■ **Data extract**
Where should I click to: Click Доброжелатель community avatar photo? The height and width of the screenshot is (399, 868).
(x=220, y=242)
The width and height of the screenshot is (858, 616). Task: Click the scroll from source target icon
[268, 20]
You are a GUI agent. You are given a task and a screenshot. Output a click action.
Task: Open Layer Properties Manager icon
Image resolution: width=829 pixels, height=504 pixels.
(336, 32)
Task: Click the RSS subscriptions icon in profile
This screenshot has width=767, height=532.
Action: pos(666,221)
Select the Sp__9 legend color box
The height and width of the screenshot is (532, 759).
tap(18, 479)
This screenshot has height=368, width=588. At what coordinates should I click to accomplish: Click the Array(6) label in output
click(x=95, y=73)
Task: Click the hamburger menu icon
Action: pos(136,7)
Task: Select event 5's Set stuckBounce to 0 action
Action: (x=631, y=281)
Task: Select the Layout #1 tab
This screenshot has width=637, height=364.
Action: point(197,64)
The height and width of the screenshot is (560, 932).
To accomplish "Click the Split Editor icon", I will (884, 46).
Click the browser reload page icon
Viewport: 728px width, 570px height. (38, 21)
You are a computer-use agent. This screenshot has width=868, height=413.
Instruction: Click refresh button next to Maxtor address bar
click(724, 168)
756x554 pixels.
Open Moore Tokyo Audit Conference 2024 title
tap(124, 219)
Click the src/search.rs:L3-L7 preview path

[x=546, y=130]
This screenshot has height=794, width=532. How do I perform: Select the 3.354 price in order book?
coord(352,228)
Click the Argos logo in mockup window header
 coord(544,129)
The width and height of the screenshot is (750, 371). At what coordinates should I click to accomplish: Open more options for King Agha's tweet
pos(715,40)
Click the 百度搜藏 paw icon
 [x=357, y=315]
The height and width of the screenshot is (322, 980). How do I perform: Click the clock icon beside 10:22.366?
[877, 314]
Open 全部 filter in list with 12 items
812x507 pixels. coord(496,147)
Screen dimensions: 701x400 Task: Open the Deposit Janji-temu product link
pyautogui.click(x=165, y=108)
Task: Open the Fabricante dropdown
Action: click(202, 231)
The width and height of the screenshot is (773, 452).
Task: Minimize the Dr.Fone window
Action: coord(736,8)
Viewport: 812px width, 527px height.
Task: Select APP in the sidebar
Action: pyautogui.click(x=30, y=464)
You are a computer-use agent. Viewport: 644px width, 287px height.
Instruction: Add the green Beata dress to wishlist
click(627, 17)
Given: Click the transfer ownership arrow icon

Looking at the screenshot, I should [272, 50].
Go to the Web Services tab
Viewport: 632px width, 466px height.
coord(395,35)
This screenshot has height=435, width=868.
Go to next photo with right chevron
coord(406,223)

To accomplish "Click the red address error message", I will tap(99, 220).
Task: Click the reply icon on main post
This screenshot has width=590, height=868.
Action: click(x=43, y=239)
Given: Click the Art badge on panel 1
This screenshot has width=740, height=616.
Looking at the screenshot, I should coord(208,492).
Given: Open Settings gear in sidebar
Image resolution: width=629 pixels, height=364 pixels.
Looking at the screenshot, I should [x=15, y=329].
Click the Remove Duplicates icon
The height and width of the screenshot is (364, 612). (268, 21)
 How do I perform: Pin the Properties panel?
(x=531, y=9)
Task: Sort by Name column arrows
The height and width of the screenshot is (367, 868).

■ **Directions**
Please set down each entry again, word for word.

■ **Result below**
Where should I click to: Click Доброжелатель community avatar photo? The height and width of the screenshot is (399, 868).
(x=220, y=242)
The width and height of the screenshot is (858, 616). Task: Click the scroll from source target icon
[268, 20]
You are a GUI agent. You are given a task and a screenshot. Output a click action.
Task: Open Layer Properties Manager icon
Image resolution: width=829 pixels, height=504 pixels.
(336, 32)
Task: Click the RSS subscriptions icon in profile
This screenshot has width=767, height=532.
Action: pos(666,221)
Select the Sp__9 legend color box
The height and width of the screenshot is (532, 759).
tap(18, 479)
This screenshot has height=368, width=588. At what coordinates should I click to accomplish: Click the Array(6) label in output
click(x=95, y=73)
Task: Click the hamburger menu icon
Action: pos(136,7)
Task: Select event 5's Set stuckBounce to 0 action
Action: (x=631, y=281)
Task: Select the Layout #1 tab
This screenshot has width=637, height=364.
Action: point(197,64)
The height and width of the screenshot is (560, 932).
To accomplish "Click the Split Editor icon", I will (884, 46).
Click the browser reload page icon
Viewport: 728px width, 570px height. (38, 21)
You are a computer-use agent. This screenshot has width=868, height=413.
Instruction: Click refresh button next to Maxtor address bar
click(724, 168)
756x554 pixels.
Open Moore Tokyo Audit Conference 2024 title
tap(124, 219)
Click the src/search.rs:L3-L7 preview path

[x=546, y=130]
This screenshot has height=794, width=532. How do I perform: Select the 3.354 price in order book?
coord(352,228)
Click the Argos logo in mockup window header
 coord(544,129)
The width and height of the screenshot is (750, 371). At what coordinates should I click to accomplish: Open more options for King Agha's tweet
pos(715,40)
Click the 百度搜藏 paw icon
 [x=357, y=315]
The height and width of the screenshot is (322, 980). How do I perform: Click the clock icon beside 10:22.366?
[877, 314]
Open 全部 filter in list with 12 items
812x507 pixels. coord(496,147)
Screen dimensions: 701x400 Task: Open the Deposit Janji-temu product link
pyautogui.click(x=165, y=108)
Task: Open the Fabricante dropdown
Action: click(202, 231)
The width and height of the screenshot is (773, 452).
Task: Minimize the Dr.Fone window
Action: coord(736,8)
Viewport: 812px width, 527px height.
Task: Select APP in the sidebar
Action: pyautogui.click(x=30, y=464)
You are a computer-use agent. Viewport: 644px width, 287px height.
Instruction: Add the green Beata dress to wishlist
click(627, 17)
Given: Click the transfer ownership arrow icon

Looking at the screenshot, I should [272, 50].
Go to the Web Services tab
Viewport: 632px width, 466px height.
coord(395,35)
This screenshot has height=435, width=868.
Go to next photo with right chevron
coord(406,223)

To accomplish "Click the red address error message", I will tap(99, 220).
Task: Click the reply icon on main post
This screenshot has width=590, height=868.
Action: click(x=43, y=239)
Given: Click the Art badge on panel 1
This screenshot has width=740, height=616.
Looking at the screenshot, I should coord(208,492).
Given: Open Settings gear in sidebar
Image resolution: width=629 pixels, height=364 pixels.
Looking at the screenshot, I should [x=15, y=329].
Click the Remove Duplicates icon
The height and width of the screenshot is (364, 612). (268, 21)
 How do I perform: Pin the Properties panel?
(x=531, y=9)
Task: Sort by Name column arrows
The height and width of the screenshot is (367, 868).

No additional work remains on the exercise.